(Supplied entries Opens)

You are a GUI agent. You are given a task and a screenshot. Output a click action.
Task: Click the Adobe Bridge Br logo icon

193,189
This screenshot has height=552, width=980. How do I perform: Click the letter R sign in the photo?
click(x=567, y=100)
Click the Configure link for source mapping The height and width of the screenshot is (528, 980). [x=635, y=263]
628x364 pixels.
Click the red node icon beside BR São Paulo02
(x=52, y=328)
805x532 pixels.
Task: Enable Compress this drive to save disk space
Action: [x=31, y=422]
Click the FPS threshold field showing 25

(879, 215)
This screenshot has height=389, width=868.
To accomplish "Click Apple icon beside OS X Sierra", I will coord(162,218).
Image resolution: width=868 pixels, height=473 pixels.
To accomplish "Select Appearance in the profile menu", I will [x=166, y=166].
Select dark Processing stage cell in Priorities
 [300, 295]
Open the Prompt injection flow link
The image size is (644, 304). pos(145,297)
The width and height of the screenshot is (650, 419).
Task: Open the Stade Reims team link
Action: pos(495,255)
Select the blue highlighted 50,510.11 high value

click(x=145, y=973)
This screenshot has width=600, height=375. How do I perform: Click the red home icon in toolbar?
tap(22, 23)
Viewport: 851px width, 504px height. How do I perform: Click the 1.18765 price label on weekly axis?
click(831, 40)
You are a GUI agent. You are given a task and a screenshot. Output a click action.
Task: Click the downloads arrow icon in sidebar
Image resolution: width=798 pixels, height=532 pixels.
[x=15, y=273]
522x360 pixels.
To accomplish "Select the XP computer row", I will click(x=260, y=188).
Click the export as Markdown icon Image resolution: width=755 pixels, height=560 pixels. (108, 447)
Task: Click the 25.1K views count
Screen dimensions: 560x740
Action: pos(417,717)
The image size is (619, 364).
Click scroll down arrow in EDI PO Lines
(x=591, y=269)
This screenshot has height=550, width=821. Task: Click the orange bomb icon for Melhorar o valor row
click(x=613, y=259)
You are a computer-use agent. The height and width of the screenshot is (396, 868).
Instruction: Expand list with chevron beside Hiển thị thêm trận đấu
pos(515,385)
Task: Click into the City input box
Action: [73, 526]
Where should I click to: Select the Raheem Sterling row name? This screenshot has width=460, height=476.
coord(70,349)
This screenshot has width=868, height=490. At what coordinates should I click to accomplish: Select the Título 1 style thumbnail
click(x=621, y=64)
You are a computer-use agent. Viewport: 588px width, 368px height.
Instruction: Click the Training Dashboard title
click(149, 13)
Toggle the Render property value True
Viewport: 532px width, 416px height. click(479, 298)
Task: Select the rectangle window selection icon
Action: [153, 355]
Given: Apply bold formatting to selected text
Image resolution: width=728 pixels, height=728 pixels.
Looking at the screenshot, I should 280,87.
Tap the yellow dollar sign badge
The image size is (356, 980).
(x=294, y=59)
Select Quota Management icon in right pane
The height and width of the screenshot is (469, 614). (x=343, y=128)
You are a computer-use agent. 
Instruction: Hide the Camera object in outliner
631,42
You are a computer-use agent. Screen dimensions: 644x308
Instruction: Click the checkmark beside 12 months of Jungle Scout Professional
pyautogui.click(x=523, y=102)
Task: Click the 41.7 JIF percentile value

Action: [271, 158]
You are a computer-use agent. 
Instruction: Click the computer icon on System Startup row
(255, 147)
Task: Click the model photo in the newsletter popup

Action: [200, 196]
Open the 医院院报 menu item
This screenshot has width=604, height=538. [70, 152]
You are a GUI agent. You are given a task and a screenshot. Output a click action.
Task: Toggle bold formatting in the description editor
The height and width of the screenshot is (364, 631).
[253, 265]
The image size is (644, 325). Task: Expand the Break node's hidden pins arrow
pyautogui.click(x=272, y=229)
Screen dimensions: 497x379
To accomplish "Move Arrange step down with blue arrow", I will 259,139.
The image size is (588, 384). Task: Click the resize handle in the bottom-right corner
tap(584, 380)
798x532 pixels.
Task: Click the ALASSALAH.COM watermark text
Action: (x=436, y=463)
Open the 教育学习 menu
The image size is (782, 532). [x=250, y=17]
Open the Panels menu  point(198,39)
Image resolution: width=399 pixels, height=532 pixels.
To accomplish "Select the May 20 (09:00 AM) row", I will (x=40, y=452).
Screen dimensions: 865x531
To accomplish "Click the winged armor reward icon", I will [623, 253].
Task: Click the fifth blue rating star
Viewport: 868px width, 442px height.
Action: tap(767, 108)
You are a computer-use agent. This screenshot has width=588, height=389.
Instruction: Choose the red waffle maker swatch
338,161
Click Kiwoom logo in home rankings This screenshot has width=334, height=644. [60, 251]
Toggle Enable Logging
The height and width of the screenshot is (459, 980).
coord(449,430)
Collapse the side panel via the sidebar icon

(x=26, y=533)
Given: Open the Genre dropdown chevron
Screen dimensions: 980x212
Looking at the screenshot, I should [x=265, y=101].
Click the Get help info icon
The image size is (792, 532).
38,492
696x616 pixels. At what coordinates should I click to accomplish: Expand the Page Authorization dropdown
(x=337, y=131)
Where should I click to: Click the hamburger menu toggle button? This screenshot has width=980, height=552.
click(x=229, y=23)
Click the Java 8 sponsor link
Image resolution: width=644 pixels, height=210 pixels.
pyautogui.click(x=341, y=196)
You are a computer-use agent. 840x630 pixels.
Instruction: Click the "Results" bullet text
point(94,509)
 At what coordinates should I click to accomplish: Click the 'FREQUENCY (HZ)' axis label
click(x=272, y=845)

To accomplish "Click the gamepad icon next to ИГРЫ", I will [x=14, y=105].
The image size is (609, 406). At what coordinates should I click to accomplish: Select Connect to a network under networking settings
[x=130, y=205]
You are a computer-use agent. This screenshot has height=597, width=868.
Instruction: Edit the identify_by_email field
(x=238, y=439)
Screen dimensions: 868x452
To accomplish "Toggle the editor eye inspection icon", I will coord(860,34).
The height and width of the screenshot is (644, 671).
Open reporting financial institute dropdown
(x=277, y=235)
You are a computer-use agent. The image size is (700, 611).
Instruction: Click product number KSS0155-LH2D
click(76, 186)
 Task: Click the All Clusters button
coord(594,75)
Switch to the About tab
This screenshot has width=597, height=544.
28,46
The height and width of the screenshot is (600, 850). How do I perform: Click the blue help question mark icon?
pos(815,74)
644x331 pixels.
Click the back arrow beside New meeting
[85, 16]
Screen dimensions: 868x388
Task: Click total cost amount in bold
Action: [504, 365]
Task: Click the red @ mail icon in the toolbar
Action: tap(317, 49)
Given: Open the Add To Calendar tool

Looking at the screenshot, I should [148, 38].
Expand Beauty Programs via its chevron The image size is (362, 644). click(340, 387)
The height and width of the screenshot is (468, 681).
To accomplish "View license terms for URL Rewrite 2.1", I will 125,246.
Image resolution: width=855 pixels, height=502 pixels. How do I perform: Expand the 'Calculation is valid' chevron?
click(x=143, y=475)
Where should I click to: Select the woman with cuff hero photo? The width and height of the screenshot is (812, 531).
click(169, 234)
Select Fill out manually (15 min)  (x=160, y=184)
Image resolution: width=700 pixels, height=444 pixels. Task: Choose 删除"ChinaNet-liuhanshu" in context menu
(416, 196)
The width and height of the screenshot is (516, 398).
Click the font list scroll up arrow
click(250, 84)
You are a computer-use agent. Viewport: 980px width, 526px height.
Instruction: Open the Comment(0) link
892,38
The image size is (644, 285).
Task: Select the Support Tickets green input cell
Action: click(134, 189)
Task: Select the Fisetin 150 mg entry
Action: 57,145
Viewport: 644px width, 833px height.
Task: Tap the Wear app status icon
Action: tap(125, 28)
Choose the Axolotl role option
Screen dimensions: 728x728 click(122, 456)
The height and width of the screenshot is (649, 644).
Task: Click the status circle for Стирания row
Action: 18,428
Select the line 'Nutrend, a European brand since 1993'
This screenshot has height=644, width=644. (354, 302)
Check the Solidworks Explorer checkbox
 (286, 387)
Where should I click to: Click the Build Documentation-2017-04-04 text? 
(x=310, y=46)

(Supplied entries Closes)

Prompt:
Once you reach the line with "You are a computer-use agent. The height" in the data above, copy it and every line after it exactly, up to and including the line with "You are a computer-use agent. Screen".

Result:
You are a computer-use agent. The height and width of the screenshot is (396, 868).
Instruction: Expand list with chevron beside Hiển thị thêm trận đấu
pos(515,385)
Task: Click into the City input box
Action: [73, 526]
Where should I click to: Select the Raheem Sterling row name? This screenshot has width=460, height=476.
coord(70,349)
This screenshot has width=868, height=490. At what coordinates should I click to accomplish: Select the Título 1 style thumbnail
click(x=621, y=64)
You are a computer-use agent. Viewport: 588px width, 368px height.
Instruction: Click the Training Dashboard title
click(149, 13)
Toggle the Render property value True
Viewport: 532px width, 416px height. click(479, 298)
Task: Select the rectangle window selection icon
Action: [153, 355]
Given: Apply bold formatting to selected text
Image resolution: width=728 pixels, height=728 pixels.
Looking at the screenshot, I should 280,87.
Tap the yellow dollar sign badge
The image size is (356, 980).
(x=294, y=59)
Select Quota Management icon in right pane
The height and width of the screenshot is (469, 614). (x=343, y=128)
You are a computer-use agent. 
Instruction: Hide the Camera object in outliner
631,42
You are a computer-use agent. Screen dimensions: 644x308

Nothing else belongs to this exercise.